I don't want to have a logic class that can return this data (like BL.CurrentUser) I do think it needs to be a part of the Model in my views So I tried inheriting from BaseViewData with these members. In my controllers, in this way or another (a filter or base method in my BaseController), I create an instance of the inheriting class and pass it as a view data. Everything's perfect till this point, cause then I have my view data available on the main View with the base members. But what about partials?

If I have a simple partial that needs to display a blog post then it looks like this:

<%@ Control Language="C#" AutoEventWireup="true" Inherits="ViewUserControl<Post>" %>

and simple code to render this partial in my view (that its model.Posts is IEnumerable<Post>):

<%foreach (Post p in this.Model.Posts) {%>
    <%Html.RenderPartial("Post",p); %>
<%}%>

Since the partial's Model isn't BaseViewData, I don't have access to those properties.
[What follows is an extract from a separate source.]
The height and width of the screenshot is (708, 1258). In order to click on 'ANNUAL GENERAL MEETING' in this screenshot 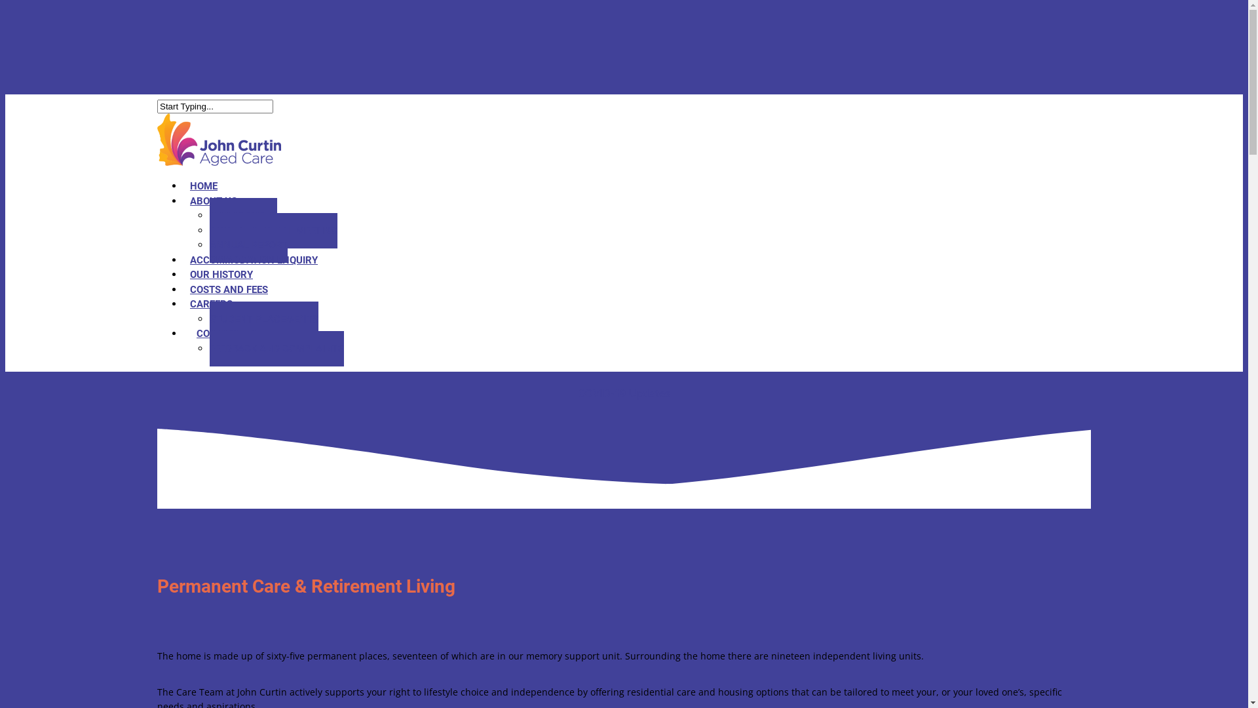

Hence, I tried to make a class named PostViewData which inherits from BaseViewData, but then my containing views will have a code to actually create the PostViewData in them in order to pass it to the partial:

<%Html.RenderPartial("Post",new PostViewData { Post=p,CurrentUser=Model.CurrentUser,... }); %>

Or I could use a copy constructor

<%Html.RenderPartial("Post",new PostViewData(Model) { Post=p }); %>

I just wonder if there's any other way to implement this before I move on.

Any suggestions?

Thanks!

A: 

Have you considered keeping these things in the session and writing a strongly-typed wrapper around the session that will give you access to this information? Then in any view you can simply create a new wrapper class with the ViewPage's (or ViewUserControl's) Session property and use it.

tvanfosson
I don't think Session is the solution since it's stored on the server for a long time, but you gave me a new direction to think of: using HttpContext.Current.Items, and let the BaseViewData retrieve the data from there. When an action prepares the ViewData initially, the BaseViewData will store the data in HttpContext.Current.Items (using BaseViewData setters) and when the other partials will access those properties they will be read from the HttpContext.Current.Items (using BaseViewData getters).Still looking for more elegant solution, though this sounds better.Thanks!
elado
Your examples: current user, theme - seem like they would be good candidates to keep for the entire session. Do you have other "global" properties that don't fit this mold?